*Extract*
Posted: 11:32 AM, Aug 27, 2018
Updated: 2018-08-28 11:38:55Z
Source: IRB review suggests Suiter suicide

It has been nine months since the death of Baltimore Homicide Detective Sean Suiter and an group appointed by former Commissioner Darryl De Sousa now says Suiter might have killed himself. 

Earlier this year, Darryl De Sousa created an Independent Review Board  (IRB) to look into the death of Sean Suiter and the investigation that immediately followed. The group made up of eight people, including some former BPD homicide detectives, were tasked to not only investigate the death of Sean Suiter, but to look into the department's crime scene investigation tactics as well as the interaction between the police and the community. 

The final report was originally due at the end of July but as of Friday, the board says it is still finalizing the report. But sources tell WMAR-2 News Investigative Reporter Brian Keubler that the IRB's conclusion suggests Sean Suiter may have committed suicide rather than the original ruling of homicide by the state medical examiner's office. It is important to note the IRB cannot make a final conclusion on this case, but they can release their opinion on what happened. 

The medical examiner would have to change manner and cause of death determination in order to formally change Suiter's death to suicide. 

Detective Suiter was killed on November 15 after being shot in the head while investigating a previous homicide on Bennett Place in West Baltimore. Suiter was killed by his own gun that forensics show was fired three times. Sources say Suiter was fatally shot from behind his ear. The trajectory of the bullet, a brief, yet unintelligible radio transmission along with other physical evidence suggested a struggle which still leads many inside the department to believe Suiter's death was a homicide.

It is unclear what further evidence led the IRB to conclude suicide.

In a brief open call on Friday, the board said it would be up to the Mayor's Office or the Interim Baltimore Police Commissioner as to when the final report would be made public.

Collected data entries
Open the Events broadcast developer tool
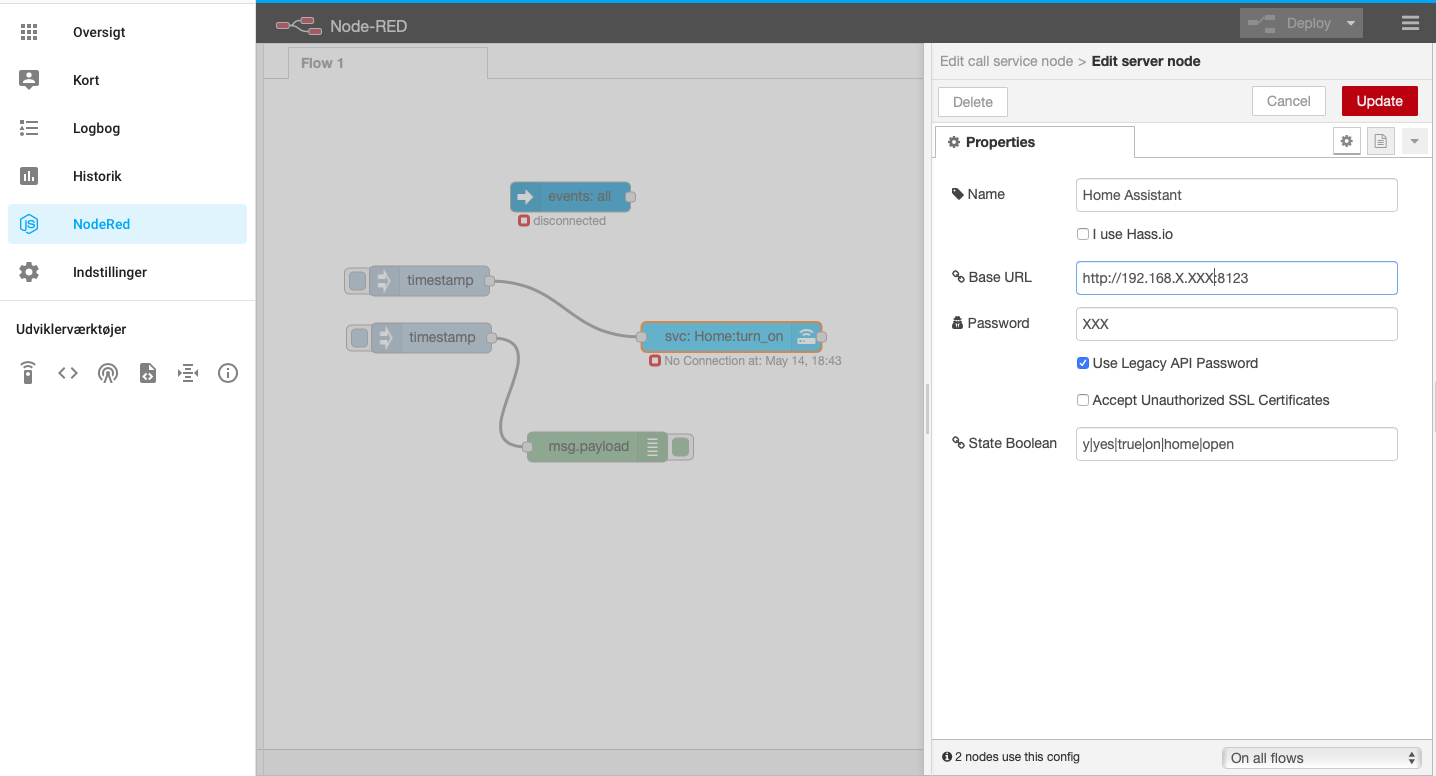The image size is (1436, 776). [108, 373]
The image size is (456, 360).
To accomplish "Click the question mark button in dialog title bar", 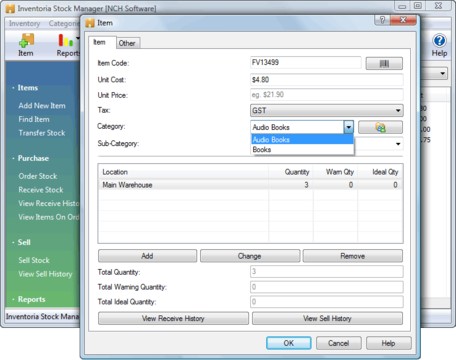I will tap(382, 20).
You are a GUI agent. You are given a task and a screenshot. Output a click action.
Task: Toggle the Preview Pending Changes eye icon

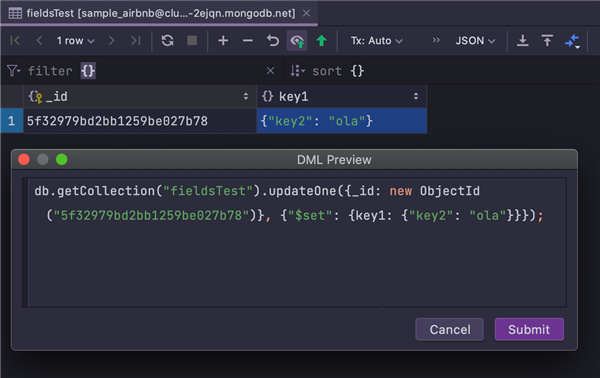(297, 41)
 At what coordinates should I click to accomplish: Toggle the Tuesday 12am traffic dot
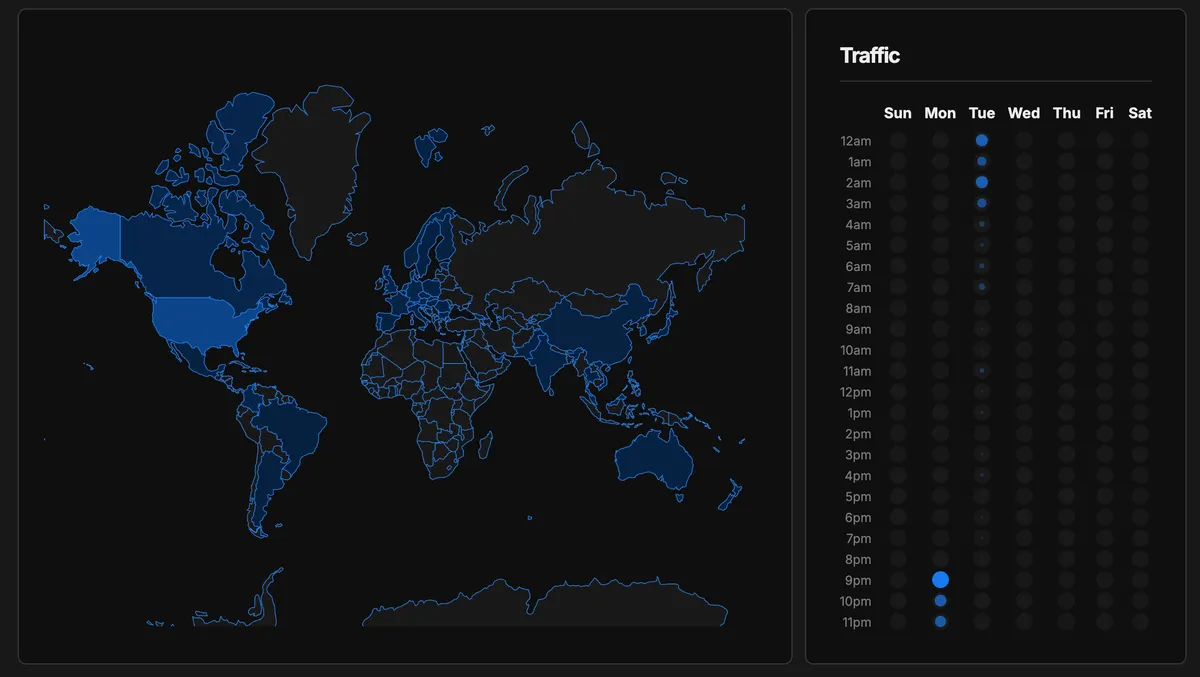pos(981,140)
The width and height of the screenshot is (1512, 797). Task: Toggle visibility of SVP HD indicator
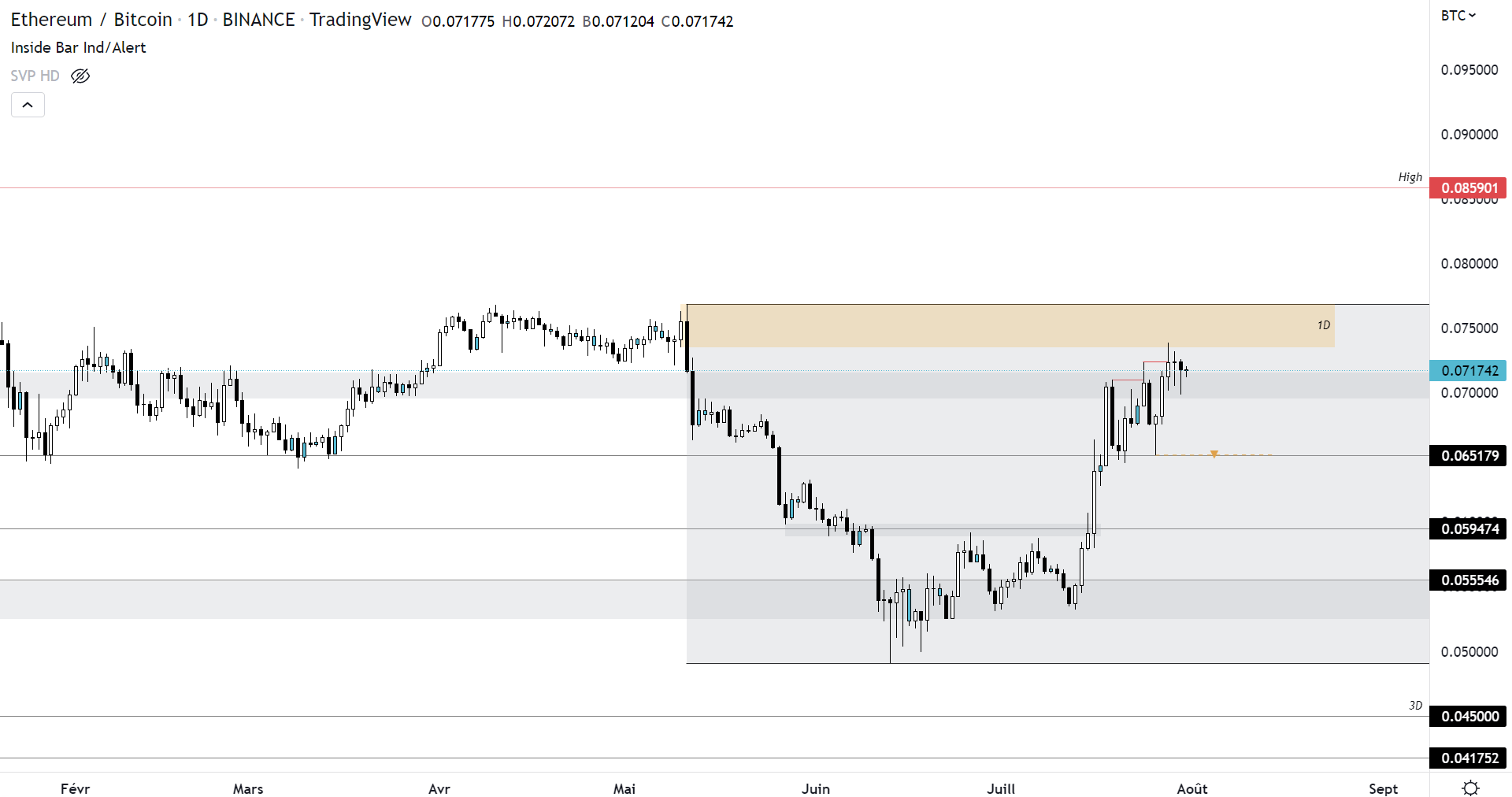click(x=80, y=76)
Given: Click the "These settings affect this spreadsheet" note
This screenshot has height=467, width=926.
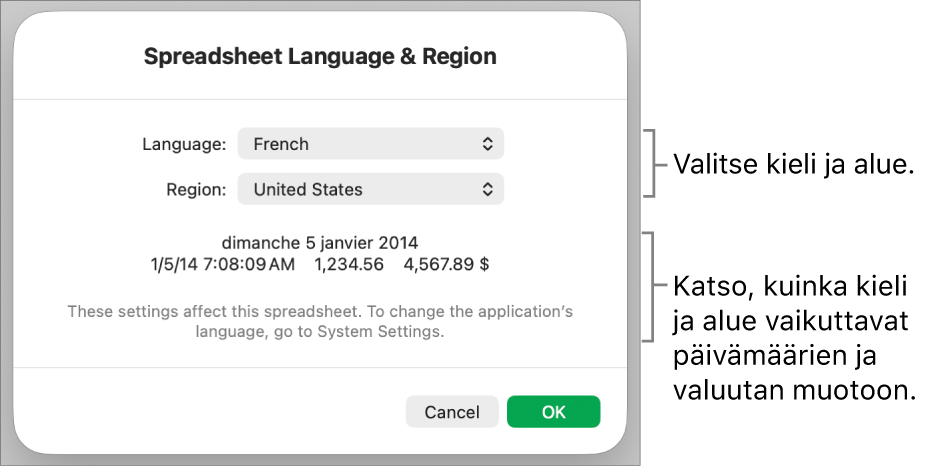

*Required actions*
#1 Rewrite the paragraph of the Suiter article that begins "Earlier this year, Darryl De Sousa created" as a short bulleted list that keeps its main facts.
#2 Copy word for word the stretch of the Suiter article from "Detective Suiter was" through "be made public.".

*Completed exercise*
#1
- Earlier this year, Darryl De Sousa created an Independent Review Board (IRB).
- The board has eight members, including some former BPD homicide detectives.
- Its task was to investigate Sean Suiter's death and the investigation that immediately followed.
- It was also to examine the department's crime scene investigation tactics and the interaction between the police and the community.

#2
Detective Suiter was killed on November 15 after being shot in the head while investigating a previous homicide on Bennett Place in West Baltimore. Suiter was killed by his own gun that forensics show was fired three times. Sources say Suiter was fatally shot from behind his ear. The trajectory of the bullet, a brief, yet unintelligible radio transmission along with other physical evidence suggested a struggle which still leads many inside the department to believe Suiter's death was a homicide.

It is unclear what further evidence led the IRB to conclude suicide.

In a brief open call on Friday, the board said it would be up to the Mayor's Office or the Interim Baltimore Police Commissioner as to when the final report would be made public.